SpyBot S&D

[westin]

Anyone still using SpyBot S&D? I downloaded it from download.com to run on an infected machine... but when I started to update the definitions, I noticed that the def update was dated 2009. I am not sure if it really hasn't been updated since then... but that would make it painfully out of date. The immunization defs were pretty recent [at least 2011]... Anyone have any information on this? Should I consider it EOL?

[nihil]

Hi there westin, good to hear from you again, I hope all is well with you and yours.

SpyBot S&D is very much alive and kicking.............please go to the official site (there are other freebies to be had there ) :

http://www.safer-networking.org/en/download/

I just looked, and you can download definitions for 9th November............2011 of course. They update at least once daily, although there might be more frequent "beta" updates?

I can't remember if you need to with Windows 7, but with Vista you certainly need to right click and run it as administrator if you want to update the immunization, otherwise it won't be authorised to do some bits of it.

Cheers

EDIT:

I have just downloaded and installed it on this Windows 8 Developers' Preview test box. I see what you mean, but I think that those are the base definitions that you get with your first update after installation. I ran the update routine again and it said that there were no newer updates. It looks like you get the original files with the cumulative updates included.

I have since updated it on an XP pro box that has been running it for some time with regular uppdates. I got:

Base Malware detections 2 November, Most Updated Definitions 9 November and Base Adware and Spyware Detections 19 0ctober....all 2011 of course

These would be the latest cumulative update installments.

[westin]

Always helpful, nihil - Many thanks!

[HYBR|D]

I still use it.

As already mentioned yes they are still releasing regular updated definition files.

on win7 you need to right click the spybot icon and select "Run as Administrator" otherwise it runs the app with restrictions.

also run it in safe mode with networking. I have found in the past i was able to always get better "cleaning" results when i run these sorts of applications via safemode, then once finished reboot into a normal user session.

[nihil]

Same thing with Windows 8, you must start it "As Administrator" even though you have logged in with an "administrator" account.

[foxyloxley]

I generally use filehippo.com as my preferred D/L site
and SpyBot S+D is still a goodie
but some of the bad guys are aware of it
and can hide from it, even disable it
I found the malwarebytes antimalware is a goodie
http://www.filehippo.com/download_ma..._anti_malware/
doesn't seem to have too much overhead, and as a new toy on the block, not all of the bad guys are aware of it, and therefore cannot hide from it

and if you are using SpyBot, don't forget to use the immunize option too

[westin]

I have been using MBAM for a while. I love it. That is usually my first attack on an infected machine [after running ccleaner, of course]. I have also been using some of the bootable rescue CDs. I hadn't used spybot in a year or more, and the definitions date confused me. Nihil cleared that up though. On occasion I will also pull out Combofix if it is a particularly nasty infection. If that combination doesn't remove all of the junk, time for an OS reinstall.

[Cider]

I have been using MBAM for a while. I love it. That is usually my first attack on an infected machine [after running ccleaner, of course]. I have also been using some of the bootable rescue CDs. I hadn't used spybot in a year or more, and the definitions date confused me. Nihil cleared that up though. On occasion I will also pull out Combofix if it is a particularly nasty infection. If that combination doesn't remove all of the junk, time for an OS reinstall.
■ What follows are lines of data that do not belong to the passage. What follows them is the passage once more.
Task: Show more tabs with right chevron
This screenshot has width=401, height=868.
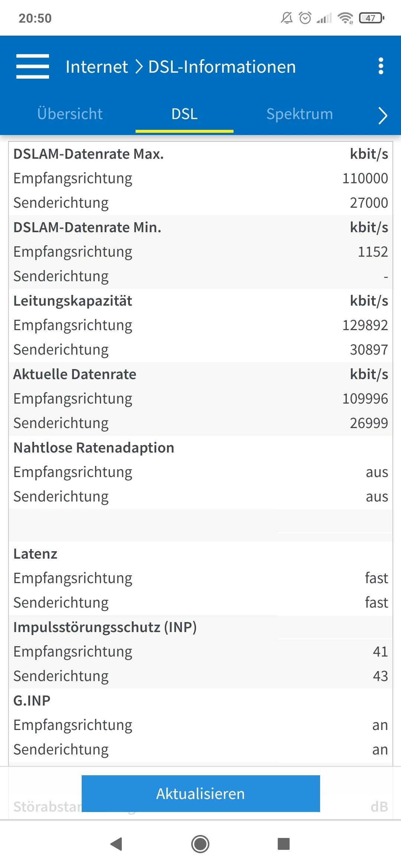Action: pos(382,115)
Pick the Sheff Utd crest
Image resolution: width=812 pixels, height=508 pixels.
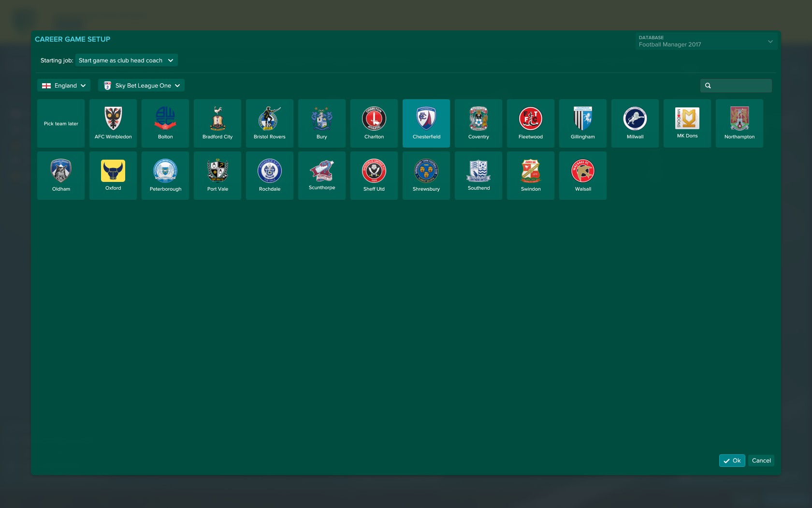coord(374,171)
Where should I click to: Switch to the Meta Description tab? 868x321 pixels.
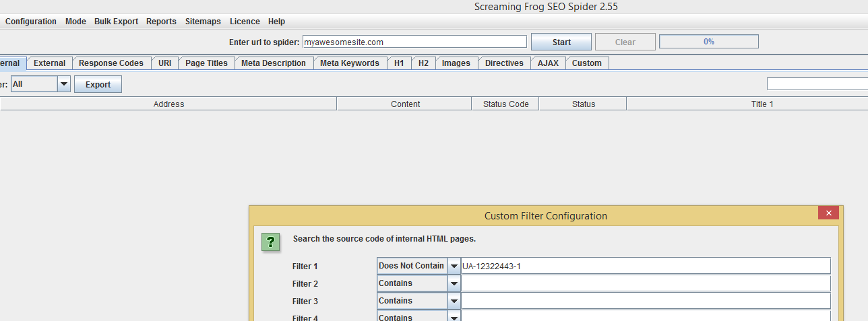coord(274,63)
I somehow disagree with you ... any infection can be cleaned unless data is stolen (in that case I would format). MBAM is decent but imo does give alot of FP's from what I have seen.
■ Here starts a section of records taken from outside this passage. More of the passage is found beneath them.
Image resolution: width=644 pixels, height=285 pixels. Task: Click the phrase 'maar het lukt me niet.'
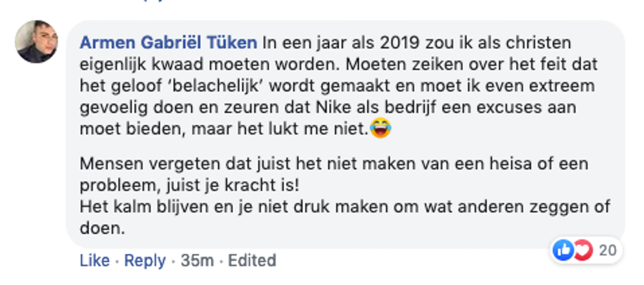tap(280, 129)
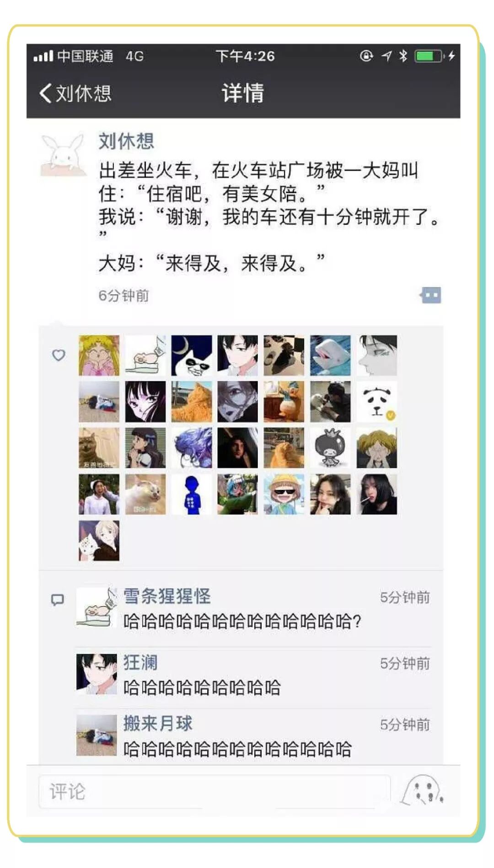The width and height of the screenshot is (494, 868).
Task: Tap the Bluetooth status bar icon
Action: [403, 56]

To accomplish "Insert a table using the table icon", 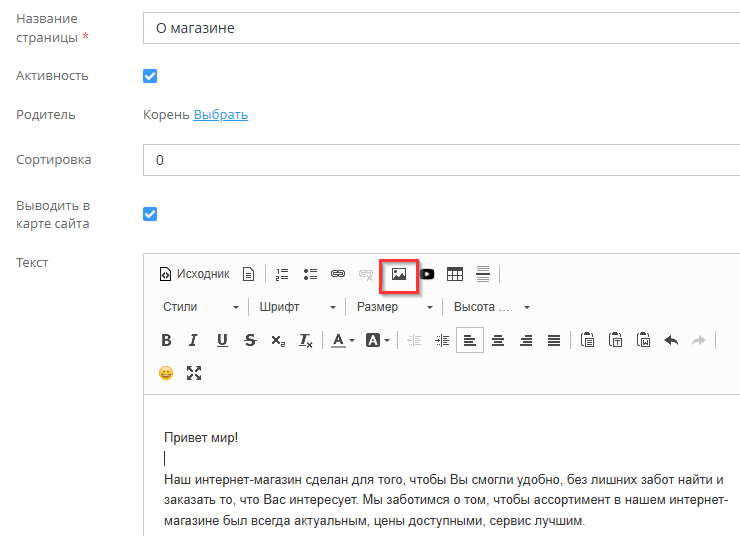I will 455,274.
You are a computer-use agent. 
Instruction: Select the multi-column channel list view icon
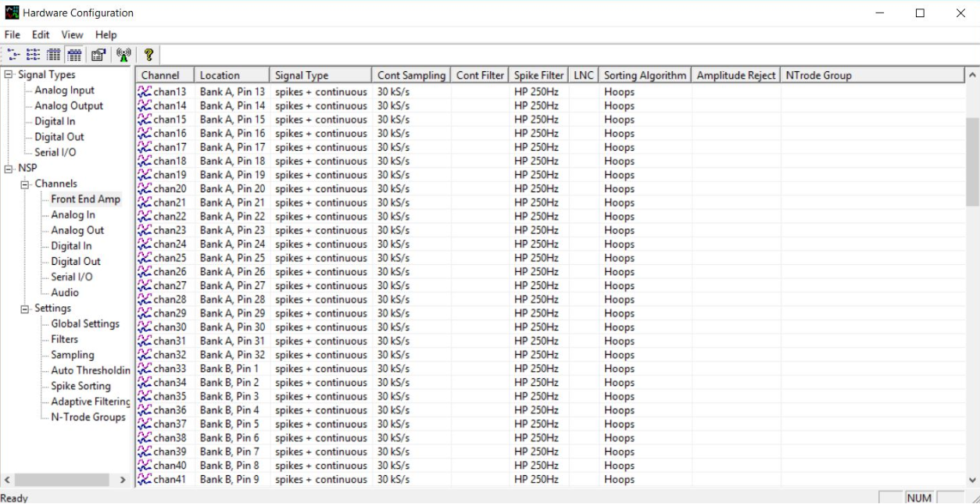click(32, 55)
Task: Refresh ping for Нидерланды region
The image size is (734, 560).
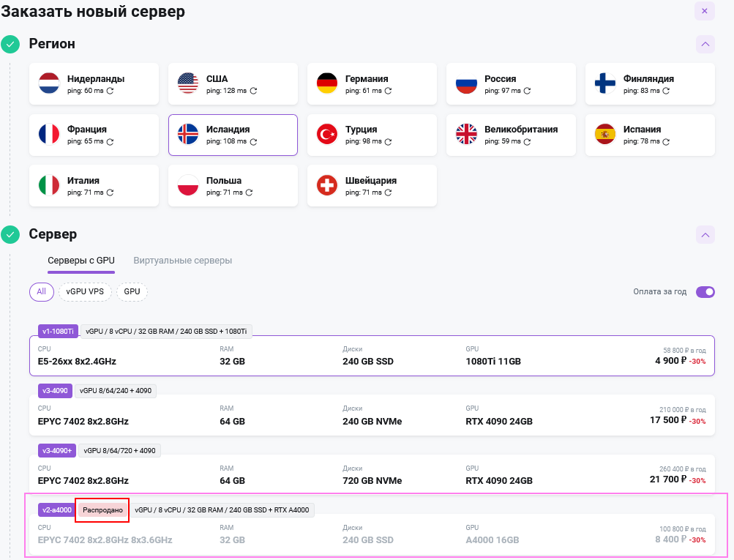Action: point(110,91)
Everyday working in the antomalware space I am seeing that its not about what AV you are running on your machine / cor network, its how the network is structured , policies , etc etc. Spybot is also not bad.

Sorry - tangent /over

[westin]

I am not saying that the infection cannot be cleaned. I am saying that at that point, it is less time consuming [generally speaking] to reload the OS than it is to be sure that the infection is gone.

I definitely agree with your second statement. I have some very strict policies in place on my network which prevent executable files from running out of temp folders, application whitelisting, no users run as admin, etc. I have not had one infection since I started implementing these [the machine that I mentioned in my original post belonged to a friend of a co-worker's]. This setup is a bit of a pain to get set up at first, but well worth it.

[Cider]

I am not saying that the infection cannot be cleaned. I am saying that at that point, it is less time consuming [generally speaking] to reload the OS than it is to be sure that the infection is gone.

I definitely agree with your second statement. I have some very strict policies in place on my network which prevent executable files from running out of temp folders, application whitelisting, no users run as admin, etc. I have not had one infection since I started implementing these [the machine that I mentioned in my original post belonged to a friend of a co-worker's]. This setup is a bit of a pain to get set up at first, but well worth it.

I am liking your policies (I have seen you mention them in a previouos post). Care to share your implementation or should I just google it?